Discounted Cash Flow Analysis
For 2013, Lovaza recognized sales of about $966 million while Vascepa recognized sales of about $26 million. Analyst estimates of Vascepa sales were based on the massive growth rate of Lovaza during its commercial launch back in 2005. A good discussion of this can be found here. Lovaza had first-mover advantage which was one of the keys to its explosive growth. Although CaPre has the potential to be a blockbuster drug if its trial results continue to show superior efficacy and safety, this does not guarantee its commercial success. CaPre still needs to make it through Phase III and obtain FDA approval. This has its risks which need to be factored into the discount rate. The company will most likely need to raise additional capital in the future for its clinical development and operations and this will cause further dilution to shareholders. Assuming CaPre does obtain FDA approval, commercialization will be a challenge due to the competition in the marketplace and the potential for the expected market growth to not occur. The growth could stall if doctors begin writing less omega-3 drug prescriptions due to doubts about its positive effect on the heart. A recent article on this can be found here. The REDUCE-IT study results will hopefully shed some light on this debate. Lastly, there are many over-the-counter omega-3 brands on the market and this could eat into CaPre's future market share. A partnership with a larger pharmaceutical company with sufficient financial resources and marketing expertise would be ideal for ACST but it's too early in the game to tell if this will happen.
Assuming a commercial launch of CaPre in early 2019 with annual sales of $100 million, a year-over-year sales growth rate of 45 percent, a discount rate of 30 percent, and total free cash flow of about $4.5 billion for the period of 2015 to 2029, this puts ACST at $2.00 based on 84 million shares outstanding. It's worth noting that Euro Pacific Capital has a $4 price target on the stock and this could be due to a lower discount rate and/or a different free cash flow estimate.
The stock seems to have been forming a rectangle bottom since November 2013. This could be indicative of accumulation before the markup phase. The stock seems to be stuck between a range of about $1.08 to $1.56. The warrants with an exercise price of $1.50 may act as resistance until the TRIFECTA readout. However, a run-up prior to the results is not out of the question. The height of the potential rectangle bottom is about $0.50 and the measured move objective is $2.00, assuming the breakout level is $1.50.

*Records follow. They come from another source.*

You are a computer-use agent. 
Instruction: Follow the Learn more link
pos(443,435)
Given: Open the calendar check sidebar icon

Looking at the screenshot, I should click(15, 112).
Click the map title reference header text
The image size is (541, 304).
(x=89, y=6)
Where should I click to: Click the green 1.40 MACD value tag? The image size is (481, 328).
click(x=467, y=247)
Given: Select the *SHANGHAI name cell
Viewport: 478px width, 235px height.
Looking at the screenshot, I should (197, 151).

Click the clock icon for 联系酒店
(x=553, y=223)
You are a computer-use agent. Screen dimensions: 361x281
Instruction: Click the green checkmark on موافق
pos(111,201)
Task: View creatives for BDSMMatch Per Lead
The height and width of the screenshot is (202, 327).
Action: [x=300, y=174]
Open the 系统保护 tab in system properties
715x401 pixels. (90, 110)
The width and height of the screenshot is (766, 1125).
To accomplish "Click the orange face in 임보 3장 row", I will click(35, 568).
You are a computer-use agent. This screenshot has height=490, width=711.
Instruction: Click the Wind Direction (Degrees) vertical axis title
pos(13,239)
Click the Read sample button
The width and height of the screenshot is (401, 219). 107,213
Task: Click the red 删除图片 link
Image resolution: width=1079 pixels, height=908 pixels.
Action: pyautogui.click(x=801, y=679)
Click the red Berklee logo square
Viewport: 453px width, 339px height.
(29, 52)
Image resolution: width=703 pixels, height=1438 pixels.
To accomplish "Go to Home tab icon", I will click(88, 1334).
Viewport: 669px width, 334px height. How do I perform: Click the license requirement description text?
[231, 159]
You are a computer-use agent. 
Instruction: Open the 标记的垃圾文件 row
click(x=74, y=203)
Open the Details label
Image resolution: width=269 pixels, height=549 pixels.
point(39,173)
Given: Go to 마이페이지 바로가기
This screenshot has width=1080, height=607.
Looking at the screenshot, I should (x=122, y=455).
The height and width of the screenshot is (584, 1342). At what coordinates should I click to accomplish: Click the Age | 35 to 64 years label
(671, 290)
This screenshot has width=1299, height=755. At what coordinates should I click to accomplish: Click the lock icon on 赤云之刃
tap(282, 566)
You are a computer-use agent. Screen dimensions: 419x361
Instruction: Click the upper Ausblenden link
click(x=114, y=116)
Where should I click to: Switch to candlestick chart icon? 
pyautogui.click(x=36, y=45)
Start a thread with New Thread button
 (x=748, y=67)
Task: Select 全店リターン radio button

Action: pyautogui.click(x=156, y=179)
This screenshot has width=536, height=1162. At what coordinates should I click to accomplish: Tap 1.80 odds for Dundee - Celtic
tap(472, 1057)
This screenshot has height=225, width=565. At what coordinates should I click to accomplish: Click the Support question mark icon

The recent selloff in the biotechnology industry has created some great buying opportunities. I believe ACST has great potential due to its drug CaPre. The stock price could rise significantly if its TRIFECTA results are positive. If the results do not meet the primary endpoint, the stock price could drop significantly. Based on the COLT results, I think this scenario is not as likely. The omega-3 prescription drug market is very promising but has some risk. This is an important year for CaPre and other drugs in this market and it will be exciting to watch.
Disclaimer: I am not an investment advisor and do not provide specific investment advice. This article is for informational purposes only and is not a buy or sell recommendation. I do not attest to the accuracy or completeness of the information in this article. Please consult your investment advisor before making an investment decision.